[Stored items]
= = = = =
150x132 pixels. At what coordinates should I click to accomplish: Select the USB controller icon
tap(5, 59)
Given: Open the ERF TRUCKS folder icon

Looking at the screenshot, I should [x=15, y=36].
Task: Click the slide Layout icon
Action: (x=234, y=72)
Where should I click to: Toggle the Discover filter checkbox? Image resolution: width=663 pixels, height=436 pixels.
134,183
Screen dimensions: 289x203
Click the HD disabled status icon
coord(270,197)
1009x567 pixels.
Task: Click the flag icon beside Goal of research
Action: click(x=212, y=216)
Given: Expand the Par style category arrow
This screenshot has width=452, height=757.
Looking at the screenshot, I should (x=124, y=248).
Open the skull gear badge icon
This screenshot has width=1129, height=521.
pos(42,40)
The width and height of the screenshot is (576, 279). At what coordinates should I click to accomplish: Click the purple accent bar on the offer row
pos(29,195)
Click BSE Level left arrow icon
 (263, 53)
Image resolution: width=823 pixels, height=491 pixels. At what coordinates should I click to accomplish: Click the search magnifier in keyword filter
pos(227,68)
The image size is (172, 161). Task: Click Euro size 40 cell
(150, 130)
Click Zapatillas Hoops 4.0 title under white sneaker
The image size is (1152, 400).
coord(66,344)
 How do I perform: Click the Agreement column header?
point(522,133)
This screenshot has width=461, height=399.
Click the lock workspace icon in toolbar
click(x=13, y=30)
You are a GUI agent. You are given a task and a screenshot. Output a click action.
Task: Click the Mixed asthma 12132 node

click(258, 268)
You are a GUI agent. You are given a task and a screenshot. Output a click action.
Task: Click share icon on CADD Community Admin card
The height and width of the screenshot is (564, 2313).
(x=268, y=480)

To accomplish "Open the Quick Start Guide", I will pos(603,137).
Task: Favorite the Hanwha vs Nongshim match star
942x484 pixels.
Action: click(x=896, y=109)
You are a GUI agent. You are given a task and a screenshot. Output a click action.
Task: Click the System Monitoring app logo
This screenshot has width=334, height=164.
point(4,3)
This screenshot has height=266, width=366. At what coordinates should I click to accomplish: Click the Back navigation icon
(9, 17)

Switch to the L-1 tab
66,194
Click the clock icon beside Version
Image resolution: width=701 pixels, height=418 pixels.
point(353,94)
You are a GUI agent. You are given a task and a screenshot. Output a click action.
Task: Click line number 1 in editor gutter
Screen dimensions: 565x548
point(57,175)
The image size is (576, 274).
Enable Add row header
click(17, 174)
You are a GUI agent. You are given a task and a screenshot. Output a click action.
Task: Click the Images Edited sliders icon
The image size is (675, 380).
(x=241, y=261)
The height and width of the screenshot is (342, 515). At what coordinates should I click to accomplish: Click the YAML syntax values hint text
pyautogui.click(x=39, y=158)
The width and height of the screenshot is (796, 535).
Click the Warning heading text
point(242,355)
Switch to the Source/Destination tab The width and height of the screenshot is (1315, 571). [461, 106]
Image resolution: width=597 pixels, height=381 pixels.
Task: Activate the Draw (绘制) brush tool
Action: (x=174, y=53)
= = = = =
PROBLEM DESCRIPTION: Repeat each of the entries exactly.

SOLUTION TO THE PROBLEM:
150x132 pixels. At what coordinates should I click to accomplish: Select the USB controller icon
tap(5, 59)
Given: Open the ERF TRUCKS folder icon

Looking at the screenshot, I should [x=15, y=36].
Task: Click the slide Layout icon
Action: (x=234, y=72)
Where should I click to: Toggle the Discover filter checkbox? Image resolution: width=663 pixels, height=436 pixels.
134,183
Screen dimensions: 289x203
Click the HD disabled status icon
coord(270,197)
1009x567 pixels.
Task: Click the flag icon beside Goal of research
Action: click(x=212, y=216)
Given: Expand the Par style category arrow
This screenshot has width=452, height=757.
Looking at the screenshot, I should (x=124, y=248).
Open the skull gear badge icon
This screenshot has width=1129, height=521.
pos(42,40)
The width and height of the screenshot is (576, 279). At what coordinates should I click to accomplish: Click the purple accent bar on the offer row
pos(29,195)
Click BSE Level left arrow icon
 (263, 53)
Image resolution: width=823 pixels, height=491 pixels. At what coordinates should I click to accomplish: Click the search magnifier in keyword filter
pos(227,68)
The image size is (172, 161). Task: Click Euro size 40 cell
(150, 130)
Click Zapatillas Hoops 4.0 title under white sneaker
The image size is (1152, 400).
coord(66,344)
 How do I perform: Click the Agreement column header?
point(522,133)
This screenshot has width=461, height=399.
Click the lock workspace icon in toolbar
click(x=13, y=30)
You are a GUI agent. You are given a task and a screenshot. Output a click action.
Task: Click the Mixed asthma 12132 node

click(258, 268)
You are a GUI agent. You are given a task and a screenshot. Output a click action.
Task: Click share icon on CADD Community Admin card
The height and width of the screenshot is (564, 2313).
(x=268, y=480)

To accomplish "Open the Quick Start Guide", I will pos(603,137).
Task: Favorite the Hanwha vs Nongshim match star
942x484 pixels.
Action: click(x=896, y=109)
You are a GUI agent. You are given a task and a screenshot. Output a click action.
Task: Click the System Monitoring app logo
This screenshot has width=334, height=164.
point(4,3)
This screenshot has height=266, width=366. At what coordinates should I click to accomplish: Click the Back navigation icon
(9, 17)

Switch to the L-1 tab
66,194
Click the clock icon beside Version
Image resolution: width=701 pixels, height=418 pixels.
point(353,94)
You are a GUI agent. You are given a task and a screenshot. Output a click action.
Task: Click line number 1 in editor gutter
Screen dimensions: 565x548
point(57,175)
The image size is (576, 274).
Enable Add row header
click(17, 174)
You are a GUI agent. You are given a task and a screenshot. Output a click action.
Task: Click the Images Edited sliders icon
The image size is (675, 380).
(x=241, y=261)
The height and width of the screenshot is (342, 515). At what coordinates should I click to accomplish: Click the YAML syntax values hint text
pyautogui.click(x=39, y=158)
The width and height of the screenshot is (796, 535).
Click the Warning heading text
point(242,355)
Switch to the Source/Destination tab The width and height of the screenshot is (1315, 571). [461, 106]
Image resolution: width=597 pixels, height=381 pixels.
Task: Activate the Draw (绘制) brush tool
Action: (x=174, y=53)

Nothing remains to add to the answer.